2. Hurry Up, We’re Dreaming
M83’s double album Hurry Up, We’re Dreaming is a lot of things, but if I was to simplify it into three words, they would be: spacey, serene and captivating. If you’ve never listened to the album before, try to not have any expectations for it.
After listening to “Intro”, you will get an accurate feel of what this album is all about. The music hits peaks of excitement and enthrallment that suck you into the album’s world, and it balances that sound with musical scenes of serenity all throughout the album.
That’s just how this album moves — like flowing through scenes in a play or movie. It’s an ambitious work by Anthony Gonzalez, the brains/songwriter behind the group. That can also be where you find fault with the album; it can be overbearing. Really though, it’s pretty cool.
The overall tone of it is dynamic, and that perfectly parallels the dynamic air of the fall season. It’s somber — and yet cheery and energetic. It’s a blast to listen through and should be added to your music library — even if electronic music isn’t really your cup of tea.
If you’re an album skimmer, listen for “Intro”, “Raconte-Moi Une Histoire”, “Year One, One UFO”, “My Tears Are Becoming a Sea”, “Midnight City” and “Wait”.
3. Mirage Rock
Band of Horses
If spring is synonymous with youth, than fall would lend to maturity. That’s just what Mirage Rock by Band of Horses sounds like — a mature, indie-rock album.

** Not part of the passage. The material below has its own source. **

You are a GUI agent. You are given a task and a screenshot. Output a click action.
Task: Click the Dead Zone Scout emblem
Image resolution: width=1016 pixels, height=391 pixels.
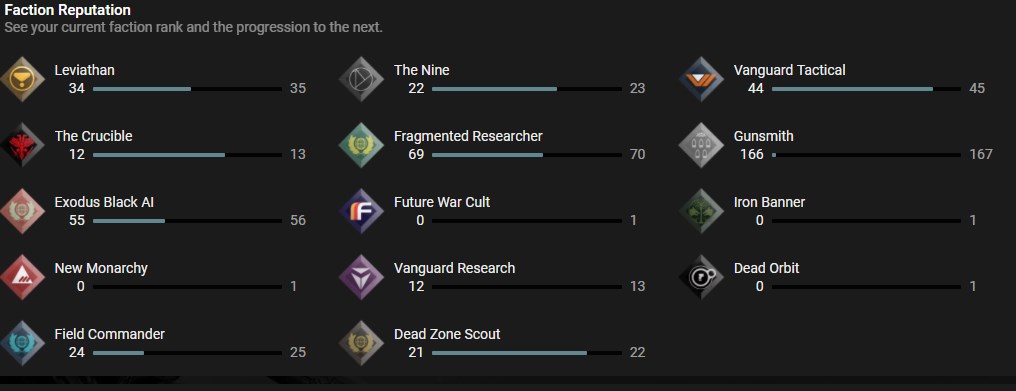362,344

In their newest album, released this past September, the band sounds like they adapted some of the adult-contemporary sounds of Wilco. Not to say this album sounds old or caters to an aged audience, it just has a sense of refinement to it.
Mirage Rock is so solid. It starts strong with the driven“Knock Knock”, and continues all the way to the end, with a few slow bits of course. It really isn’t all that loud (as in stiff upper-lip rock n‘ roll), but it isn’t soft either. What makes it so worthwhile is its ability to mediate those two styles into their own sound.
Check out “Knock Knock”, “A Little Biblical”, “Feud”, and “Everything’s Gonna Be Undone” for a quick survey of the best songs on the album.
4. Oh Fortune
Autumn can be a strange time, and it can also be an awesome time of the year. The season is quick, and when it’s in full swing, it can be both melancholy and spirited. That’s probably why so many people like it. To those people, Oh Fortune by Dan Mangan gets a definite recommendation for a fall music companion.
If you find yourself a fan of Regina Spektor or maybe Airborne Toxic Event, this guy might be a good choice to look into. It could be a stretch, but to me, he sounds like a male version of the Russian songstress. He’s a little heavier and sometimes more dreary, but he shares the same kind of quirky songwriting that Spektor is known for.
The album’s orchestral opener “About As Helpful As You Can Be Without Being Any Help At All” sets up the album perfectly. The music captures the entire mood of the album. His lyrics such as, “I was thrown in a boat, cast out to sea, friendly with waves, there were sharks below hungry for me, so I dangled my legs” can really charm you into liking the music.
The above song, “Post-War Blues”, “Starts With Them, Ends With Us”, “Oh Fortune” and “Rows of Houses” are highlights of a well-made album. The album is a bit more than a rock album, but it largely sounds like one. Just one that’s hit a rough patch in life and is trying to work it out.